§ Problems:
1 – Reproduce the part of the Halite write-up that opens with "So far it's" and closes with "are always maintained.", swapping "probability models" for "prediction models".
2 – Write the next part of the Halite write-up, picking up after its final sentence.
Passage given start
Proper ship micromanagement makes a huge difference in Halite. Superior ship numbers in combat snowballs hard, avoiding useless fights lets ships focus on more important tasks and evading defenses can let ships harass better, etc. Given the combat mechanics it seemed really difficult to come up with a decision making structure similar to the other parts. Maybe some sort of tree search could help figure out the best movements, but the very large number of possible moves even with pruning, especially given the quantities of ships involved, did not seem feasible in any straightforward fashion.

So I started looking at a simpler version of the problem: if enemy movements are known in advance, how to position ships to take the most advantage of it? This was more or less my first iteration:

This gives a baseline for the current plan given by the strategic pass, which can then be iterated on to find moves giving a better score. I used hill climbing to refine the current plan:

With this iterative search the bot's behavior was already massively improved. Ships would avoid losing battles by moving out of the way, or commit together to ensure the battle result would get even better. Emergent behavior, such as low health ships attempting to ram into an enemy, would happen as long the net health result is better. Afterwards it was all about adding various improvements to this basic idea.

Enemy prediction

So far it's been assumed the enemy ship always move straight towards the closest target. It's obviously not something that happens very often, so moves can be made that are very weak to other enemy responses. I experimented quite a lot with various probability models and ended up settling with this one. A set of 19 global enemy responses is precomputed, and the evaluation of each resulting simulation is summed up to make a single score. In other words, each tested move results in 19 different simulations and making sure the score is better on average.

The composition of these 19 responses is:

For enemy ship movement, I also disabled ship-ship collisions if the two ships involved belong to the enemy, in order to spend less time solving it and overestimate the enemy's ability to group up together to get a more conservative prediction. Ship-planet collisions however are always maintained.

Grouping

Unlike many other top bots, I did not have any specific code forcing ships to move closer together, as it created weird or undesirable behaviors. However I still used a clustering method to help the hill climbing get out of some traps. One problem I noticed is when a smaller mass of ships is engaged in combat with a bigger one, the hill climbing fails to move them individually out of danger, because the evaluation function only sees the short term impact. It thinks keeping them in the action will minimize the losses, failing to see the overall battle is lost.

So in addition to trying random actions on individual ships, it also tries applying a random action to all ships of a group and examines the result in the same way. It works rather well even if the grouping method is very naive:

State evaluation

There are many issues with the basic evaluation to address to make the most out of the tactical search.
Passage given end
Supplied information start
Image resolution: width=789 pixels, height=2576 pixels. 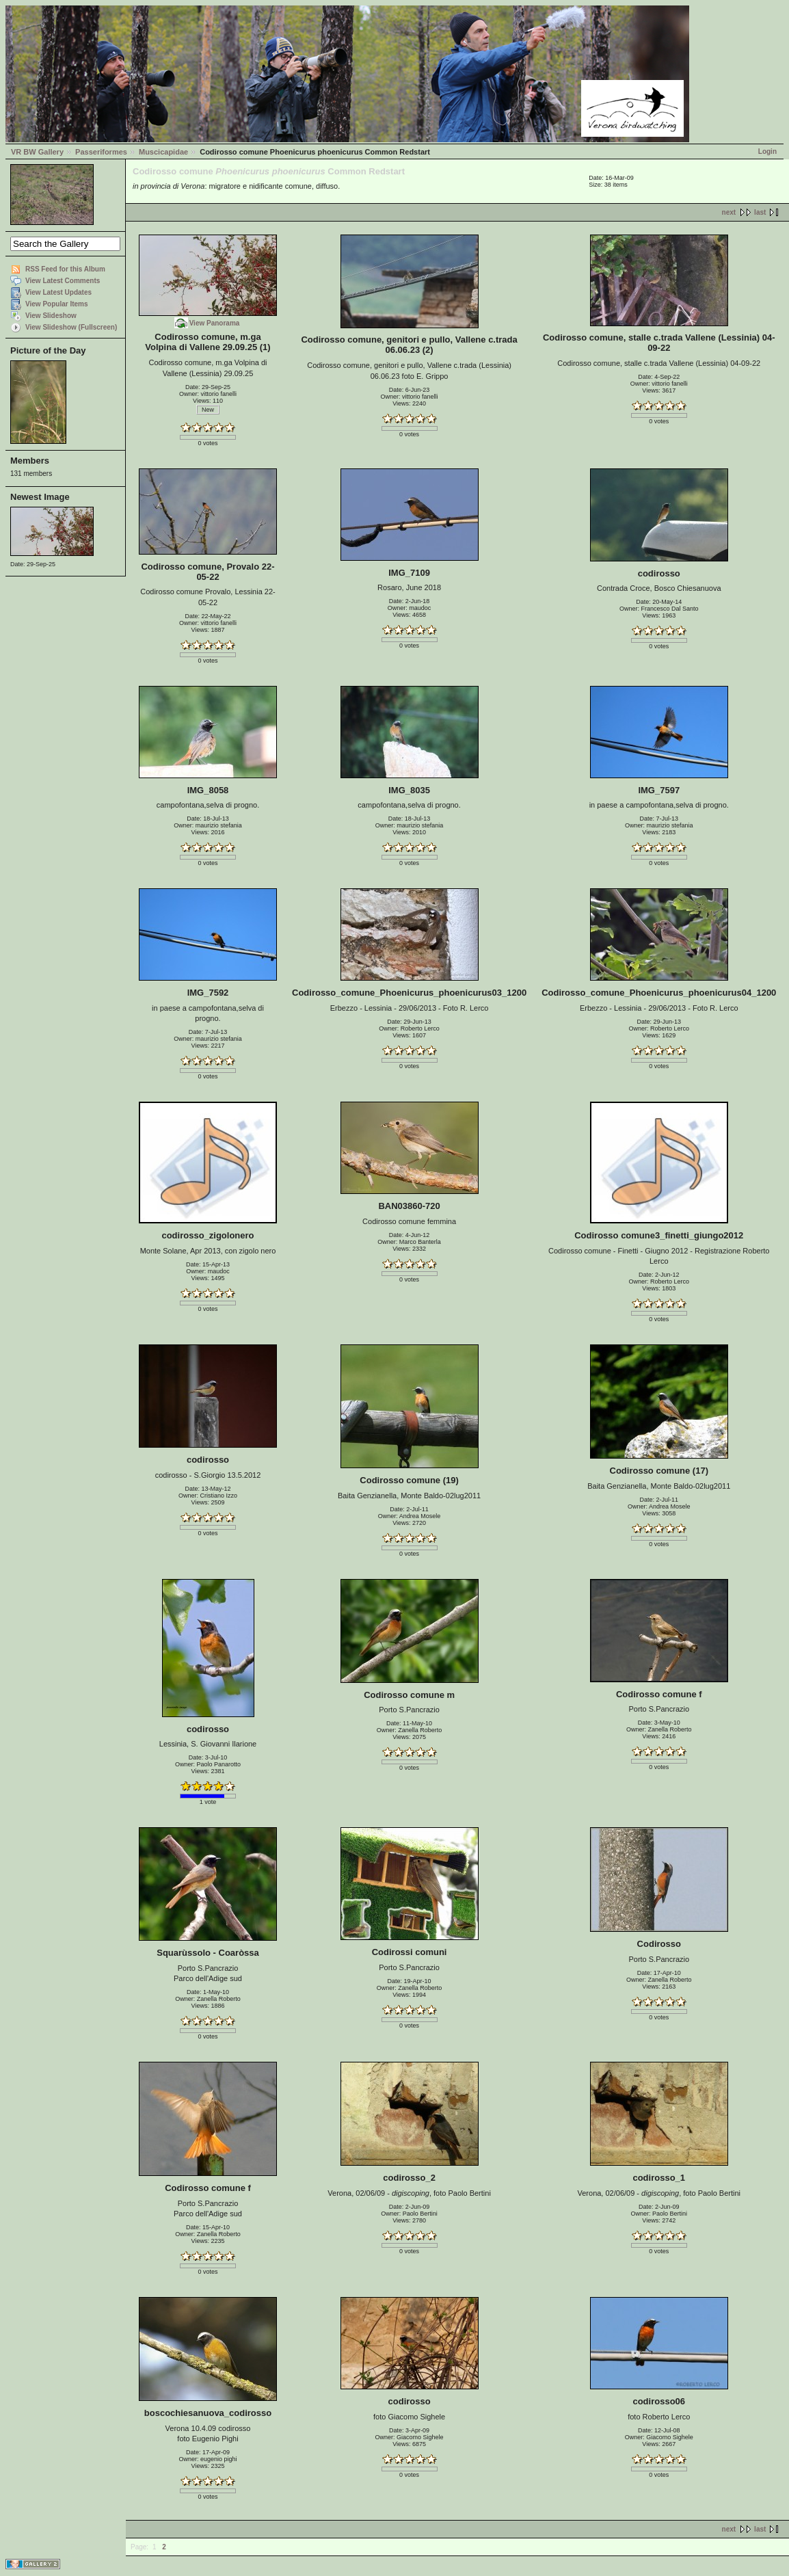 What do you see at coordinates (56, 304) in the screenshot?
I see `View Popular Items` at bounding box center [56, 304].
Supplied information end
§ Outputs by task:
1 –
So far it's been assumed the enemy ship always move straight towards the closest target. It's obviously not something that happens very often, so moves can be made that are very weak to other enemy responses. I experimented quite a lot with various prediction models and ended up settling with this one. A set of 19 global enemy responses is precomputed, and the evaluation of each resulting simulation is summed up to make a single score. In other words, each tested move results in 19 different simulations and making sure the score is better on average.

The composition of these 19 responses is:

For enemy ship movement, I also disabled ship-ship collisions if the two ships involved belong to the enemy, in order to spend less time solving it and overestimate the enemy's ability to group up together to get a more conservative prediction. Ship-planet collisions however are always maintained.

2 –
One big problem with just summing up allied health and comparing against enemy health is it will not mind trading ships for no reason, as long as there is no net loss. Since numeric superiority is so effective, it is important to prioritize ship preservation and only trade when it makes sense. Health multipliers are used to express these intents:

Another problem is ships entirely stop caring about the strategic plan if combat happens. The original target position must be taken into account to be as close to it as possible, but not at the expense of bad combat. So 1 unit of distance to the original target position is worth -1 point. One of the most noticeable impacts is ships attacking enemy docked ships now often move and dodge enemies, like rain on an umbrella. If the ship is moving to colonize a planet, each distance unit is worth -5 points instead, so it does not get too distracted by combat.

One last improvement to the evaluation is to use a non-linear function for health values, separating it into different tiers.

Health curve

static const int healthTiers[4] = { 160, 160 + 128, 160 + 128 + 96, 160 + 128 + 96 + 64 };
float health = (float)(ship.health + healthTiers[ship.health / 64]);
health /= (255 + healthTiers[3]);
health *= 255;

Overall, the goal is to give more importance to the number of single hits a ship can take before destruction, as its health greatly affect how it can be used. For instance, it's very good to trade a full hit between a max hp ship and an enemy ship almost destroyed. With the same reasoning, it's also good to distribute more evenly the health between different ships, as each will survive longer and therefore output more damage in a fight.

Also, a different evaluation function is used when the survival mode is engaged, where only allied ships health is considered, to maximize survivability.

Optimization and other improvements

Because of the sheer volume of simulations necessary to obtain a good tactical pass, I spent some time profiling and optimizing the code to give good results in most situations. The biggest improvement by far was to limit the O(n^2) collision detection, which easily eat up the majority of time spent, by precomputing all pairs of entities that can potentially interact within the next turn, and loop through these pairs instead of (all ships x all ships).

Another easy improvement was to remove any ships not within a distance of 25 units from an enemy, as they cannot possibly have an impact over scoring.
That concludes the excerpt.